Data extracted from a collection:
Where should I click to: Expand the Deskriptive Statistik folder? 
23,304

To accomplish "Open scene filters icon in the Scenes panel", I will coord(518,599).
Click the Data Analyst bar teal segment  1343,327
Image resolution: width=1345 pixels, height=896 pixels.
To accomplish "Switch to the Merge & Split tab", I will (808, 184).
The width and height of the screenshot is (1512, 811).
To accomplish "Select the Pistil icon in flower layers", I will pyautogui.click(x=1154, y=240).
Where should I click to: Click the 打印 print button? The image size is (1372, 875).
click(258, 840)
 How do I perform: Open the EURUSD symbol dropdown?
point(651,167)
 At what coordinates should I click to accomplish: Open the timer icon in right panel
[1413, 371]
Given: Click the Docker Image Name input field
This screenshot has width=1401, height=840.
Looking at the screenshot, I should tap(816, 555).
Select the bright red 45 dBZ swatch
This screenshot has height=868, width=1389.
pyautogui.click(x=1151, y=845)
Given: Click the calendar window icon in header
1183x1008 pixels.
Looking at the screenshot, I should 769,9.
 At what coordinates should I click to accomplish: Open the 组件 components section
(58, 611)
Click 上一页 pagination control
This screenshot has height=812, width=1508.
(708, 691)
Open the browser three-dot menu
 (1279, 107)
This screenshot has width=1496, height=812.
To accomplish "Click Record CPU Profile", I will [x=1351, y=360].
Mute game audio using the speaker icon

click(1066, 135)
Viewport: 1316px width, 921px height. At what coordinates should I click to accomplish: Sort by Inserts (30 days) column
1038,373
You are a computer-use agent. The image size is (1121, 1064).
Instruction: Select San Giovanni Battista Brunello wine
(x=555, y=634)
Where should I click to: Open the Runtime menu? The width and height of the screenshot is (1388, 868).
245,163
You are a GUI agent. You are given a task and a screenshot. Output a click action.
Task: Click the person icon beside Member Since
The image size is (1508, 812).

▸ **What to produce**
Repeat the entries above verbatim.

▸ **The answer**
Where should I click to: Expand the Deskriptive Statistik folder? 
23,304

To accomplish "Open scene filters icon in the Scenes panel", I will coord(518,599).
Click the Data Analyst bar teal segment  1343,327
Image resolution: width=1345 pixels, height=896 pixels.
To accomplish "Switch to the Merge & Split tab", I will (808, 184).
The width and height of the screenshot is (1512, 811).
To accomplish "Select the Pistil icon in flower layers", I will pyautogui.click(x=1154, y=240).
Where should I click to: Click the 打印 print button? The image size is (1372, 875).
click(258, 840)
 How do I perform: Open the EURUSD symbol dropdown?
point(651,167)
 At what coordinates should I click to accomplish: Open the timer icon in right panel
[1413, 371]
Given: Click the Docker Image Name input field
This screenshot has width=1401, height=840.
Looking at the screenshot, I should tap(816, 555).
Select the bright red 45 dBZ swatch
This screenshot has height=868, width=1389.
pyautogui.click(x=1151, y=845)
Given: Click the calendar window icon in header
1183x1008 pixels.
Looking at the screenshot, I should 769,9.
 At what coordinates should I click to accomplish: Open the 组件 components section
(58, 611)
Click 上一页 pagination control
This screenshot has height=812, width=1508.
(708, 691)
Open the browser three-dot menu
 (1279, 107)
This screenshot has width=1496, height=812.
To accomplish "Click Record CPU Profile", I will [x=1351, y=360].
Mute game audio using the speaker icon

click(1066, 135)
Viewport: 1316px width, 921px height. At what coordinates should I click to accomplish: Sort by Inserts (30 days) column
1038,373
You are a computer-use agent. The image size is (1121, 1064).
Instruction: Select San Giovanni Battista Brunello wine
(x=555, y=634)
Where should I click to: Open the Runtime menu? The width and height of the screenshot is (1388, 868).
245,163
You are a GUI agent. You are given a task and a screenshot. Output a click action.
Task: Click the person icon beside Member Since
The image size is (1508, 812).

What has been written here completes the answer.